All she could think of was what was right in front of her. How she had wasted what was right in front of her and how all she could do now was simply sit and stare at it and let it all continue to go to waste.

Hell no.

She took a deep breath and jumped or did whatever that thing was when you were tied tight in an office chair to try to scooch it across the floor.

The back legs tilted but not by much and she didn’t feel the front legs do anything at all.

Leverage. She had the wrong kind of leverage.

If she had her arm, boy, these ropes and this chair and this office wall and even the concrete floor below her, boy, they wouldn’t stand a chance, and then the men outside, however many of them, the men scattered throughout the whole Regional Office, they’d get what was coming to them, too.

The real problem with having a mechanical arm that was etc., etc., ad infinitum, was that she never did: throw her metal fist through Jacob, the elevator panel, the glass wall of her office. It was her job, she thought, not just her job but her position, her responsibility, her role in the Regional Office, not to throw her fist around willy-nilly, mechanical or not, though now she understood that she had misunderstood her role in the organization, her value to Mr. Niles, and that she had held herself in check, had pulled everything back, had stilled herself — not just her mechanical arm but her regular arm, too, and not just that but everything — had stilled herself to the point of stillness by mistake and for the wrong reasons, and now the problem was she was going to be killed, was going to die at the office, not ever once having fully let herself go.

22

When Sarah woke up from the operation, she woke up standing in the middle of a wrecked lab and operating room, fairly unconcerned about her arm, about either of her arms.

She was breathing hard. Her chest heaved. Her hands were clenched into fists. A red light was pulsing and a small series of sparks lit up the heart-rate machine to her left and then the machine collapsed into a heap.

For a few seconds, Sarah didn’t know where she was, what had happened, how she had gotten there.

Faintly, Sarah remembered lying down on the operating table. She remembered a mask being placed over her mouth and nose. She remembered counting down from one hundred. She remembered becoming stuck on ninety-three. And that was all she remembered.

A heap of something in the corner of the operating room moaned and shifted.

The doctor. A heap of the doctor in the corner of the operating room moaned and shifted.

Then she heard Mr. Niles speaking to her, but his voice crunched and crackled, and it was too loud, everything was too loud, and she stuck her fingers into her ears, but carefully, she remembered, because one of the fingers might have been mechanical. She remembered that, she was beginning to remember that.

She looked around the operating room for Mr. Niles, but he wasn’t there, and then she realized he was speaking to her over an intercom.

“What?” she said. “What’s going on?” she said.

“We’re opening the door, Sarah,” Mr. Niles said. “It’s okay. Everything’s going to be okay. We’re opening the door. Nothing’s going to happen. Try not to hit anything or anyone.”
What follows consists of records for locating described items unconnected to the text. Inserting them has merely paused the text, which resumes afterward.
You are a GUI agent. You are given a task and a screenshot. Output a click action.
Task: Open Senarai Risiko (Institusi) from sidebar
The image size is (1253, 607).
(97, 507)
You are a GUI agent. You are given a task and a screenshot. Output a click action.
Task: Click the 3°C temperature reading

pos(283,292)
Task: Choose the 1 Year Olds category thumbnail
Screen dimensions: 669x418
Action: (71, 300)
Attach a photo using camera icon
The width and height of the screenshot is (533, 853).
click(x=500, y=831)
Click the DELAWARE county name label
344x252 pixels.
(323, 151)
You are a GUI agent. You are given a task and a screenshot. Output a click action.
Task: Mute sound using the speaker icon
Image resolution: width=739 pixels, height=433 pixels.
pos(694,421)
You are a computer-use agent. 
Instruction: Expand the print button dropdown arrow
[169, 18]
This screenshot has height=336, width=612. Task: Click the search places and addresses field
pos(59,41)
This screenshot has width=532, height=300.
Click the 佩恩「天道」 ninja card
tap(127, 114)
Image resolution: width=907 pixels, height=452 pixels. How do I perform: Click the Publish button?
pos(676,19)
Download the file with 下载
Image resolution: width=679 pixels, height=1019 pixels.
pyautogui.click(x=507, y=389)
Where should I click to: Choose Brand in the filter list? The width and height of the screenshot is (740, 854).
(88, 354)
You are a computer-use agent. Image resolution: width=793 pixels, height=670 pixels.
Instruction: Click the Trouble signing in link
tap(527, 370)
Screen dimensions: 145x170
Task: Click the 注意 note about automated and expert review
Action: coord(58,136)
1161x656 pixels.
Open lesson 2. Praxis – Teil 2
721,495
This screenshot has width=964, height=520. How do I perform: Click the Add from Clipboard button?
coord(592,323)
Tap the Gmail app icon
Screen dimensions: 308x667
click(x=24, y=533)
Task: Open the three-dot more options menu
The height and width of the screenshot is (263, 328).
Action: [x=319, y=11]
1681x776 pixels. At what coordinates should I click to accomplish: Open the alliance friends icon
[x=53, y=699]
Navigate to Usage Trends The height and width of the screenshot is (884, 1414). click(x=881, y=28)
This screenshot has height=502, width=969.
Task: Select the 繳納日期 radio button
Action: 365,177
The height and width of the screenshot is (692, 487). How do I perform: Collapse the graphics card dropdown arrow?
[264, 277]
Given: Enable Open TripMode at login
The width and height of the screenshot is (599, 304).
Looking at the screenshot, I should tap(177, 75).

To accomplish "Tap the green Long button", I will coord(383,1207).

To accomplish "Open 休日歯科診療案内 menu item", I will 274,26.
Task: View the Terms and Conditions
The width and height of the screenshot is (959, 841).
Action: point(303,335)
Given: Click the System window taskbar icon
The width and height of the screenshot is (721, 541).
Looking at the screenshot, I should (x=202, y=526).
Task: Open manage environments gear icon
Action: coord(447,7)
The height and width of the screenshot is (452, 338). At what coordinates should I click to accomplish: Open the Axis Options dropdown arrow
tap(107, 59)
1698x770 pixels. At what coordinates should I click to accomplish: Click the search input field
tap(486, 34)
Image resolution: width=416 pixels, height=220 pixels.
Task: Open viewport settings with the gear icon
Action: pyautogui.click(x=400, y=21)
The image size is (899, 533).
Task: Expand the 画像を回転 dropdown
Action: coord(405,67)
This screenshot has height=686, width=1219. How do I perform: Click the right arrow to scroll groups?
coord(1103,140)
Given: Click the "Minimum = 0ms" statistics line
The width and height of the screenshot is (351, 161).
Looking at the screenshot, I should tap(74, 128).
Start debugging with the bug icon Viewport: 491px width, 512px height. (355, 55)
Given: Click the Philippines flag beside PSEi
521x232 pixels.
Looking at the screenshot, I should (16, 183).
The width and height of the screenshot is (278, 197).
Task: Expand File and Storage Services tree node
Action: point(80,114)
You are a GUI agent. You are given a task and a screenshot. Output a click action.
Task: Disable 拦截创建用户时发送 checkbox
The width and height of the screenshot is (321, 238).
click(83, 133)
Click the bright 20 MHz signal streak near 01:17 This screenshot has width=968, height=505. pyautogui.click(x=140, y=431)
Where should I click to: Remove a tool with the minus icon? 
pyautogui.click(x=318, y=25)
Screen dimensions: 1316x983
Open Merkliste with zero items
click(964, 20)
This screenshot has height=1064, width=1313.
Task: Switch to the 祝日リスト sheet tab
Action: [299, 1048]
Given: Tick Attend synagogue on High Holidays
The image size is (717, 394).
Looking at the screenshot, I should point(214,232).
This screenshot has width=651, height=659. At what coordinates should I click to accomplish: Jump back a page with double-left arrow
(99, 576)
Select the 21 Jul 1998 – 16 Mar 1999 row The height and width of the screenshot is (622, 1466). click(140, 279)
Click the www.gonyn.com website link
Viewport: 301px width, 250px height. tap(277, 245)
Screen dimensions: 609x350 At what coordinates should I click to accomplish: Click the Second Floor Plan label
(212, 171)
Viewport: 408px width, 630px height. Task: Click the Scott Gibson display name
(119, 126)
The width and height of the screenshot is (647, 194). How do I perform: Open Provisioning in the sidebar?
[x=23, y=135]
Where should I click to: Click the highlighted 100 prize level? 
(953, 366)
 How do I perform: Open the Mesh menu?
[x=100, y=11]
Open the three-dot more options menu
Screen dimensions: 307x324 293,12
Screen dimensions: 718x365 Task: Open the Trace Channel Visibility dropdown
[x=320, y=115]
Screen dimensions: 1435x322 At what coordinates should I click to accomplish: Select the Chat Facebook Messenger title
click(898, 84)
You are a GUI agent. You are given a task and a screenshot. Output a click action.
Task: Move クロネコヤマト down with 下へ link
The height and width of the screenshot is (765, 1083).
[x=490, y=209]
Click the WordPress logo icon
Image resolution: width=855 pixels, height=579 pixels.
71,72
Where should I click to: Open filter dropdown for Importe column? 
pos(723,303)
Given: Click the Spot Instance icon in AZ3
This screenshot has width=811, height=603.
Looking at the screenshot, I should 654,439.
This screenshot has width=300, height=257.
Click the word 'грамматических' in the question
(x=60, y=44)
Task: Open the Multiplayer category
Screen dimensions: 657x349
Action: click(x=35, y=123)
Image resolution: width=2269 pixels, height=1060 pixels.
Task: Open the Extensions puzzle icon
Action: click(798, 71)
Someone else in the intercom room with Mr. Niles said, just loud enough for the microphone to pick up, “Anyone else, you mean.”

“What?” Sarah asked.

“Just rest your arm, okay? Just rest everything.” Mr. Niles paused. “I’m coming inside now.”

A hiss escaped the door and she realized she hadn’t known she’d been locked inside, that the doctor had been locked inside with her. The door pushed open and there was Mr. Niles. She had expected him to be dressed in scrubs or in a hazmat suit, or, judging by the state of the room, full body armor, but he was wearing his normal office clothes, minus the jacket, his sleeves rolled up, his tie pulled loose.

He smiled. “Well. That was unexpected.”